### PROMPT
Please print every record that follows, keeping each one exactly as it is.

### DATA UNDER STUDY
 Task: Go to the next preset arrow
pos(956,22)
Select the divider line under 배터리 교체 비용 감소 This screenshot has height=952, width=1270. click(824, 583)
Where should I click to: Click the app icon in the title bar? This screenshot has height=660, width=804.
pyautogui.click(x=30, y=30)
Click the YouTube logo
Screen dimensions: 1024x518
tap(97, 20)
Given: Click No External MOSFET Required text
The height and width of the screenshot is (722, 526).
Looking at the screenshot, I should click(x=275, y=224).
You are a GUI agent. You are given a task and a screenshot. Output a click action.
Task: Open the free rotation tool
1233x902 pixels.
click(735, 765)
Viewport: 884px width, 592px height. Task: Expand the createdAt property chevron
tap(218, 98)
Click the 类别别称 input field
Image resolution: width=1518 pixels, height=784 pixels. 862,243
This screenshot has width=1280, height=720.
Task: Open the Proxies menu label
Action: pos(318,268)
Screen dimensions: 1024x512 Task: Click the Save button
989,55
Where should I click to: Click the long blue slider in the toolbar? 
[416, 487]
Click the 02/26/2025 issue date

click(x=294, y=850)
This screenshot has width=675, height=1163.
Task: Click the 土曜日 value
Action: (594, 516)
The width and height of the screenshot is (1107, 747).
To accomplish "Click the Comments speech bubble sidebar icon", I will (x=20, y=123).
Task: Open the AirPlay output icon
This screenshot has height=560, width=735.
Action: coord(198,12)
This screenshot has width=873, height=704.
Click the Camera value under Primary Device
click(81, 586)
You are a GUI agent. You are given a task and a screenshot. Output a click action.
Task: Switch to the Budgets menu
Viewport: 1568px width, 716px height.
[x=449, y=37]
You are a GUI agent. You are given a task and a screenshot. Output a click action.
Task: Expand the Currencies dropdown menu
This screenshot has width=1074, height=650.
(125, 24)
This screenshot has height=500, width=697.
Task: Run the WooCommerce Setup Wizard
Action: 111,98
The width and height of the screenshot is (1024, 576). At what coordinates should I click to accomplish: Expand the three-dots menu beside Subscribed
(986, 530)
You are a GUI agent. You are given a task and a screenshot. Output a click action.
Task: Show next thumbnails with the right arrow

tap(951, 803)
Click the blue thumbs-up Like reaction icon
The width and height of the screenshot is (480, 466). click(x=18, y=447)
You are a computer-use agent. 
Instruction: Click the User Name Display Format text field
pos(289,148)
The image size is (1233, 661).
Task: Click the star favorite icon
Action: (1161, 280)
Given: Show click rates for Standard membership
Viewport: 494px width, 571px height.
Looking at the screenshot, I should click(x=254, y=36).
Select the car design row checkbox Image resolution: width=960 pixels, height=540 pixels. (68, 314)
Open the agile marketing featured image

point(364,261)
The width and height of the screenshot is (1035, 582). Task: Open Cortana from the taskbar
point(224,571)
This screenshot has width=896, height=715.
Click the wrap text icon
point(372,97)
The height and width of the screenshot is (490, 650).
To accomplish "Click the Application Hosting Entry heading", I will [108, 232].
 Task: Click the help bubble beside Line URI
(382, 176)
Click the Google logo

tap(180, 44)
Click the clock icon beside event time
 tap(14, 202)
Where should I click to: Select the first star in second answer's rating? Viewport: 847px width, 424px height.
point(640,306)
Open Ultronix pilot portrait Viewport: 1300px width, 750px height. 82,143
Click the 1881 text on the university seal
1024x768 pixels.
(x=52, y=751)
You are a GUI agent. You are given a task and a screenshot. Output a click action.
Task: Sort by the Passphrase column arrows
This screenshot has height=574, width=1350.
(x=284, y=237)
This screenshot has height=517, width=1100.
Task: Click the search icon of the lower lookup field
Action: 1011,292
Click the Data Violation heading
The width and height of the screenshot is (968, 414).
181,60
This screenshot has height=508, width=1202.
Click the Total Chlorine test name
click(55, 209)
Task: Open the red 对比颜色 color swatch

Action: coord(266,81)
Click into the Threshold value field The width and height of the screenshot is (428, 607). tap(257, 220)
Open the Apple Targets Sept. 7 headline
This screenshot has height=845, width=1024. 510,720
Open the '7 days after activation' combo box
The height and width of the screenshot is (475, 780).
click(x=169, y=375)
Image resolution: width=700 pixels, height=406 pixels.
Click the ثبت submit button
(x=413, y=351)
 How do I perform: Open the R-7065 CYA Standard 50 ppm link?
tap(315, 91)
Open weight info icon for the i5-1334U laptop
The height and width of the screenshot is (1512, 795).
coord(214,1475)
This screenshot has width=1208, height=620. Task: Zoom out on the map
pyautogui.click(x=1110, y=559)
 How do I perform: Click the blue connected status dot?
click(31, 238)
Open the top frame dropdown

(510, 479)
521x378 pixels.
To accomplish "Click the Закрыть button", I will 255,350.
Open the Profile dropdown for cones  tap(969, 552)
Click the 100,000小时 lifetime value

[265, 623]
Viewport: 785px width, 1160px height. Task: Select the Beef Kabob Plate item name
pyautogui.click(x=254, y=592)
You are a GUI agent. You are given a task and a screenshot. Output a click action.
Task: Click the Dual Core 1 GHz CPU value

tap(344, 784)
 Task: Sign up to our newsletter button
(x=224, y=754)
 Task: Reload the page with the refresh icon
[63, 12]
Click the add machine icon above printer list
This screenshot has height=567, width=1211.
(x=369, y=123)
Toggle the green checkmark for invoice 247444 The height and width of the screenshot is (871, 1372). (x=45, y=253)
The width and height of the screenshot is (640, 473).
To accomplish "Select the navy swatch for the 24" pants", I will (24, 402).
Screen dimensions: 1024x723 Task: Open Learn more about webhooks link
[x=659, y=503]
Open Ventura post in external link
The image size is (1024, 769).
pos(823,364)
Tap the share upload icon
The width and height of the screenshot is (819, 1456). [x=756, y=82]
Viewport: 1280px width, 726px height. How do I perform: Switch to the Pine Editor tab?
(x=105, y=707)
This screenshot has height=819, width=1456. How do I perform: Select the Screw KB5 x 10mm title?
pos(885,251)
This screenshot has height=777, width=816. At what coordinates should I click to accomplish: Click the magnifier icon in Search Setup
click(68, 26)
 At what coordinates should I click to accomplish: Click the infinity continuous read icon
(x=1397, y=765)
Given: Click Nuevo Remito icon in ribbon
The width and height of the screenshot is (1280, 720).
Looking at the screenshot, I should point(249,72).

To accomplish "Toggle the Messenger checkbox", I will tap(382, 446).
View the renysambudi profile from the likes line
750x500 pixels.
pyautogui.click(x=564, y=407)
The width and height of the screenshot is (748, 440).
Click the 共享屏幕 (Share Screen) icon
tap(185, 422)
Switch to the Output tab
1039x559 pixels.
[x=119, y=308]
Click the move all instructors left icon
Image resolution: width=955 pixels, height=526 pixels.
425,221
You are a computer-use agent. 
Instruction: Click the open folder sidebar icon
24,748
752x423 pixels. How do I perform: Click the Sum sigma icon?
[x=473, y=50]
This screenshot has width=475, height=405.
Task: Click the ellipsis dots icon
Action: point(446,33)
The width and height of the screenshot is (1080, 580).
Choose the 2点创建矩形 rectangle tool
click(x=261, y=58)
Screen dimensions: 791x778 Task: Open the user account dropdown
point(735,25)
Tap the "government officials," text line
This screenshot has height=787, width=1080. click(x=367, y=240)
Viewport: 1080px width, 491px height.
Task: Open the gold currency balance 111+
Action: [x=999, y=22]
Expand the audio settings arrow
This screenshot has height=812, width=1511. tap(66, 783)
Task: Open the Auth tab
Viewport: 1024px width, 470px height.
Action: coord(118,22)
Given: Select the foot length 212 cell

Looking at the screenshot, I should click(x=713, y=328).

### WRITTEN SOLUTION
 Task: Go to the next preset arrow
pos(956,22)
Select the divider line under 배터리 교체 비용 감소 This screenshot has height=952, width=1270. click(824, 583)
Where should I click to: Click the app icon in the title bar? This screenshot has height=660, width=804.
pyautogui.click(x=30, y=30)
Click the YouTube logo
Screen dimensions: 1024x518
tap(97, 20)
Given: Click No External MOSFET Required text
The height and width of the screenshot is (722, 526).
Looking at the screenshot, I should click(x=275, y=224).
You are a GUI agent. You are given a task and a screenshot. Output a click action.
Task: Open the free rotation tool
1233x902 pixels.
click(735, 765)
Viewport: 884px width, 592px height. Task: Expand the createdAt property chevron
tap(218, 98)
Click the 类别别称 input field
Image resolution: width=1518 pixels, height=784 pixels. 862,243
This screenshot has width=1280, height=720.
Task: Open the Proxies menu label
Action: pos(318,268)
Screen dimensions: 1024x512 Task: Click the Save button
989,55
Where should I click to: Click the long blue slider in the toolbar? 
[416, 487]
Click the 02/26/2025 issue date

click(x=294, y=850)
This screenshot has width=675, height=1163.
Task: Click the 土曜日 value
Action: (594, 516)
The width and height of the screenshot is (1107, 747).
To accomplish "Click the Comments speech bubble sidebar icon", I will (x=20, y=123).
Task: Open the AirPlay output icon
This screenshot has height=560, width=735.
Action: coord(198,12)
This screenshot has width=873, height=704.
Click the Camera value under Primary Device
click(81, 586)
You are a GUI agent. You are given a task and a screenshot. Output a click action.
Task: Switch to the Budgets menu
Viewport: 1568px width, 716px height.
[x=449, y=37]
You are a GUI agent. You are given a task and a screenshot. Output a click action.
Task: Expand the Currencies dropdown menu
This screenshot has width=1074, height=650.
(125, 24)
This screenshot has height=500, width=697.
Task: Run the WooCommerce Setup Wizard
Action: 111,98
The width and height of the screenshot is (1024, 576). At what coordinates should I click to accomplish: Expand the three-dots menu beside Subscribed
(986, 530)
You are a GUI agent. You are given a task and a screenshot. Output a click action.
Task: Show next thumbnails with the right arrow

tap(951, 803)
Click the blue thumbs-up Like reaction icon
The width and height of the screenshot is (480, 466). click(x=18, y=447)
You are a computer-use agent. 
Instruction: Click the User Name Display Format text field
pos(289,148)
The image size is (1233, 661).
Task: Click the star favorite icon
Action: (1161, 280)
Given: Show click rates for Standard membership
Viewport: 494px width, 571px height.
Looking at the screenshot, I should click(x=254, y=36).
Select the car design row checkbox Image resolution: width=960 pixels, height=540 pixels. (68, 314)
Open the agile marketing featured image

point(364,261)
The width and height of the screenshot is (1035, 582). Task: Open Cortana from the taskbar
point(224,571)
This screenshot has width=896, height=715.
Click the wrap text icon
point(372,97)
The height and width of the screenshot is (490, 650).
To accomplish "Click the Application Hosting Entry heading", I will [108, 232].
 Task: Click the help bubble beside Line URI
(382, 176)
Click the Google logo

tap(180, 44)
Click the clock icon beside event time
 tap(14, 202)
Where should I click to: Select the first star in second answer's rating? Viewport: 847px width, 424px height.
point(640,306)
Open Ultronix pilot portrait Viewport: 1300px width, 750px height. 82,143
Click the 1881 text on the university seal
1024x768 pixels.
(x=52, y=751)
You are a GUI agent. You are given a task and a screenshot. Output a click action.
Task: Sort by the Passphrase column arrows
This screenshot has height=574, width=1350.
(x=284, y=237)
This screenshot has height=517, width=1100.
Task: Click the search icon of the lower lookup field
Action: 1011,292
Click the Data Violation heading
The width and height of the screenshot is (968, 414).
181,60
This screenshot has height=508, width=1202.
Click the Total Chlorine test name
click(55, 209)
Task: Open the red 对比颜色 color swatch

Action: coord(266,81)
Click into the Threshold value field The width and height of the screenshot is (428, 607). tap(257, 220)
Open the Apple Targets Sept. 7 headline
This screenshot has height=845, width=1024. 510,720
Open the '7 days after activation' combo box
The height and width of the screenshot is (475, 780).
click(x=169, y=375)
Image resolution: width=700 pixels, height=406 pixels.
Click the ثبت submit button
(x=413, y=351)
 How do I perform: Open the R-7065 CYA Standard 50 ppm link?
tap(315, 91)
Open weight info icon for the i5-1334U laptop
The height and width of the screenshot is (1512, 795).
coord(214,1475)
This screenshot has width=1208, height=620. Task: Zoom out on the map
pyautogui.click(x=1110, y=559)
 How do I perform: Click the blue connected status dot?
click(31, 238)
Open the top frame dropdown

(510, 479)
521x378 pixels.
To accomplish "Click the Закрыть button", I will 255,350.
Open the Profile dropdown for cones  tap(969, 552)
Click the 100,000小时 lifetime value

[265, 623]
Viewport: 785px width, 1160px height. Task: Select the Beef Kabob Plate item name
pyautogui.click(x=254, y=592)
You are a GUI agent. You are given a task and a screenshot. Output a click action.
Task: Click the Dual Core 1 GHz CPU value

tap(344, 784)
 Task: Sign up to our newsletter button
(x=224, y=754)
 Task: Reload the page with the refresh icon
[63, 12]
Click the add machine icon above printer list
This screenshot has height=567, width=1211.
(x=369, y=123)
Toggle the green checkmark for invoice 247444 The height and width of the screenshot is (871, 1372). (x=45, y=253)
The width and height of the screenshot is (640, 473).
To accomplish "Select the navy swatch for the 24" pants", I will (24, 402).
Screen dimensions: 1024x723 Task: Open Learn more about webhooks link
[x=659, y=503]
Open Ventura post in external link
The image size is (1024, 769).
pos(823,364)
Tap the share upload icon
The width and height of the screenshot is (819, 1456). [x=756, y=82]
Viewport: 1280px width, 726px height. How do I perform: Switch to the Pine Editor tab?
(x=105, y=707)
This screenshot has height=819, width=1456. How do I perform: Select the Screw KB5 x 10mm title?
pos(885,251)
This screenshot has height=777, width=816. At what coordinates should I click to accomplish: Click the magnifier icon in Search Setup
click(68, 26)
 At what coordinates should I click to accomplish: Click the infinity continuous read icon
(x=1397, y=765)
Given: Click Nuevo Remito icon in ribbon
The width and height of the screenshot is (1280, 720).
Looking at the screenshot, I should point(249,72).

To accomplish "Toggle the Messenger checkbox", I will tap(382, 446).
View the renysambudi profile from the likes line
750x500 pixels.
pyautogui.click(x=564, y=407)
The width and height of the screenshot is (748, 440).
Click the 共享屏幕 (Share Screen) icon
tap(185, 422)
Switch to the Output tab
1039x559 pixels.
[x=119, y=308]
Click the move all instructors left icon
Image resolution: width=955 pixels, height=526 pixels.
425,221
You are a computer-use agent. 
Instruction: Click the open folder sidebar icon
24,748
752x423 pixels. How do I perform: Click the Sum sigma icon?
[x=473, y=50]
This screenshot has width=475, height=405.
Task: Click the ellipsis dots icon
Action: point(446,33)
The width and height of the screenshot is (1080, 580).
Choose the 2点创建矩形 rectangle tool
click(x=261, y=58)
Screen dimensions: 791x778 Task: Open the user account dropdown
point(735,25)
Tap the "government officials," text line
This screenshot has height=787, width=1080. click(x=367, y=240)
Viewport: 1080px width, 491px height.
Task: Open the gold currency balance 111+
Action: [x=999, y=22]
Expand the audio settings arrow
This screenshot has height=812, width=1511. tap(66, 783)
Task: Open the Auth tab
Viewport: 1024px width, 470px height.
Action: coord(118,22)
Given: Select the foot length 212 cell

Looking at the screenshot, I should click(x=713, y=328).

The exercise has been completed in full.